Die Folge wäre eine weitere Abstimmung, voraussichtlich am Mittwoch, ob das Parlament statt Mays Deal lieber einen Austritt ohne Deal haben möchte – oder ob ein No-Deal grundsätzlich ausgeschlossen wird. Wegen der katastrophalen wirtschaftlichen Folgen eines ungeordneten Brexits ist davon auszugehen, dass das Parlament einen No-Deal-Brexit ablehnt.

Es würde eine weitere Abstimmung folgen – ursprünglich für Donnerstag geplant, allerdings könnte sie auf Mittwoch vorgezogen werden – ob der Brexit verschoben wird. Auch davon ist auszugehen, doch dann wird es erst recht wieder kompliziert: Denn im Parlament geht es um einen Aufschub von zwei Monaten. Doch nicht nur müssen alle restlichen 27 EU-Staaten einem Aufschub zustimmen; die EU hat bereits angedeutet, dass nur eine langfristige Brexit-Verschiebung in Frage käme, etwa von ein bis zwei Jahren.
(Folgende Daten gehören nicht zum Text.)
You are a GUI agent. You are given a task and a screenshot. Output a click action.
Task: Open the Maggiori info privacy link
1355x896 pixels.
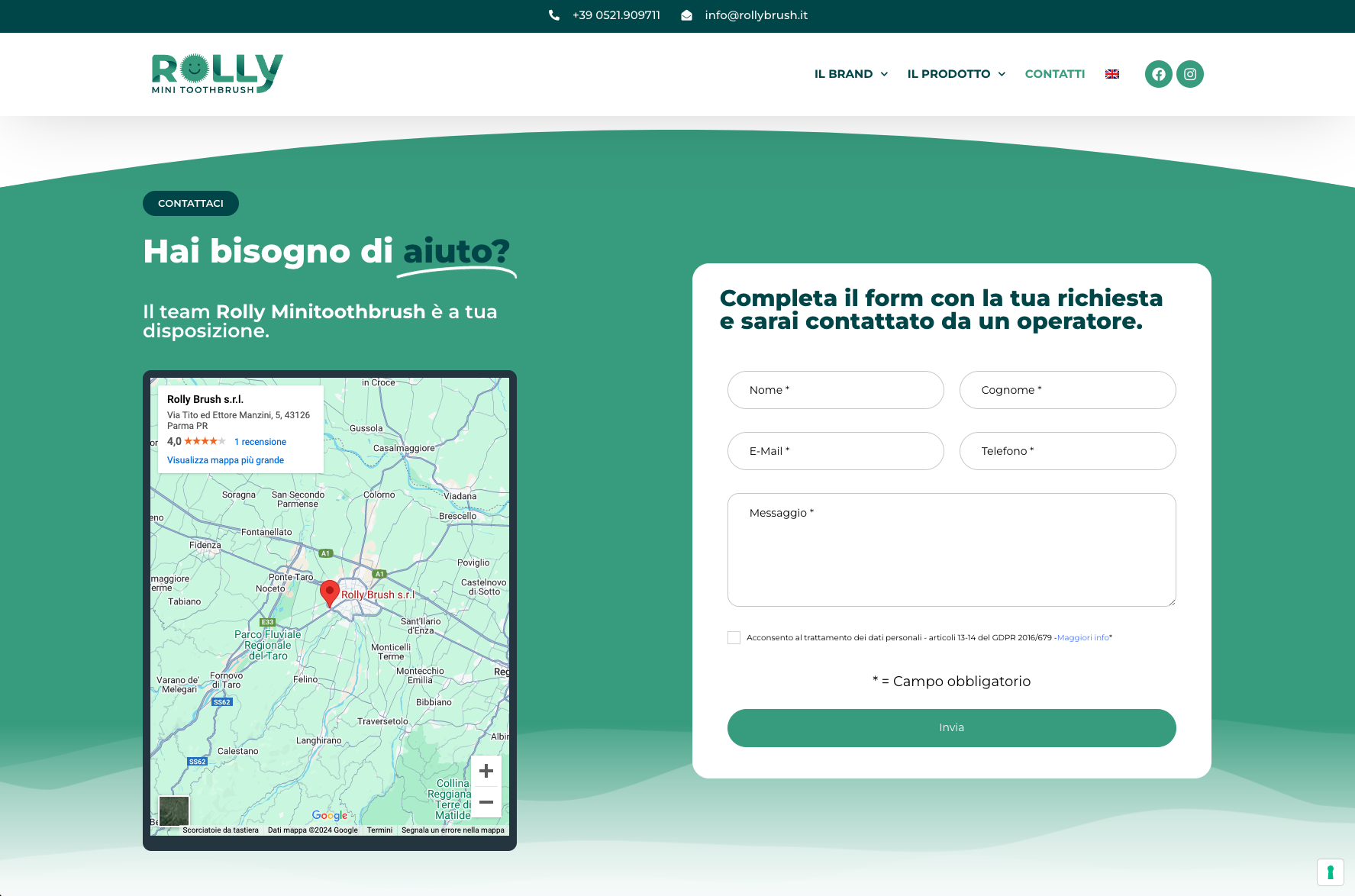[1082, 638]
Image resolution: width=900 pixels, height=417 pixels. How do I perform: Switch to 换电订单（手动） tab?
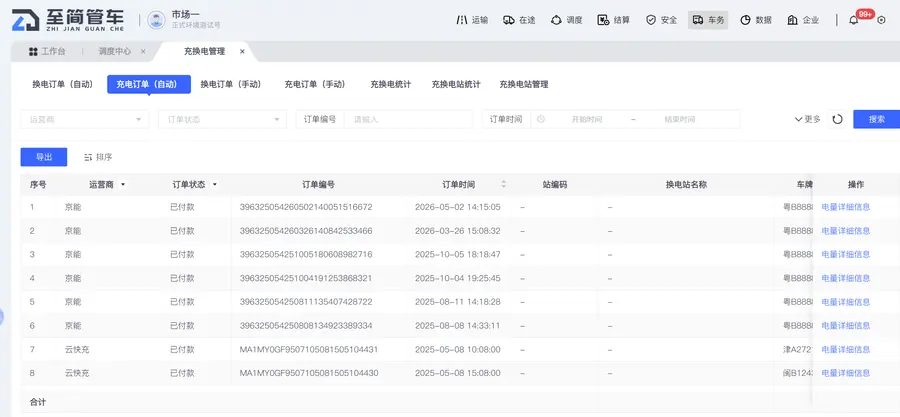pos(231,84)
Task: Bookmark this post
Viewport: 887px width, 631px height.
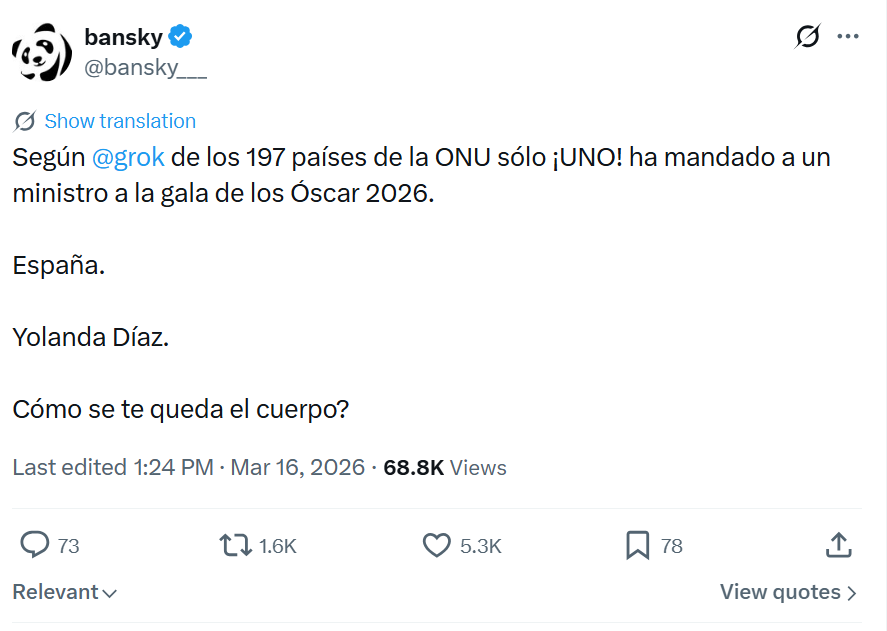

Denn man hat keine Lust, in zwei Monaten vor demselben Problem wie heute zu stehen und den Brexit möglicherweise immer wieder verschieben zu müssen.

Außerdem würde dies mit Hinblick auf die im Mai stattfindende EU-Parlamentswahl zu einem Chaos führen – dürfen die Briten überhaupt mitstimmen? Fliegen ihre Abgeordneten dann aber ein paar Wochen später wieder aus dem EU-Parlament?

Großbritannien wäre der EU also quasi ausgeliefert: Es sickerte bereits aus zahlreichen Ländern durch, dass man einem Brexit-Aufschub nur zustimmen würde, wenn es auch wirklich Sinn mit Aussicht auf eine Lösung ergibt. Wird den Briten kein Aufschub zugestanden, dann fliegen sie am 29. März ohne Deal aus der EU.

Die einzige Möglichkeit dies zu verhindern, wäre wenn die britische Regierung – vielleicht dann nicht mehr mit May am Steuer und auf Druck des Parlaments – den Brexit von sich aus abbläst.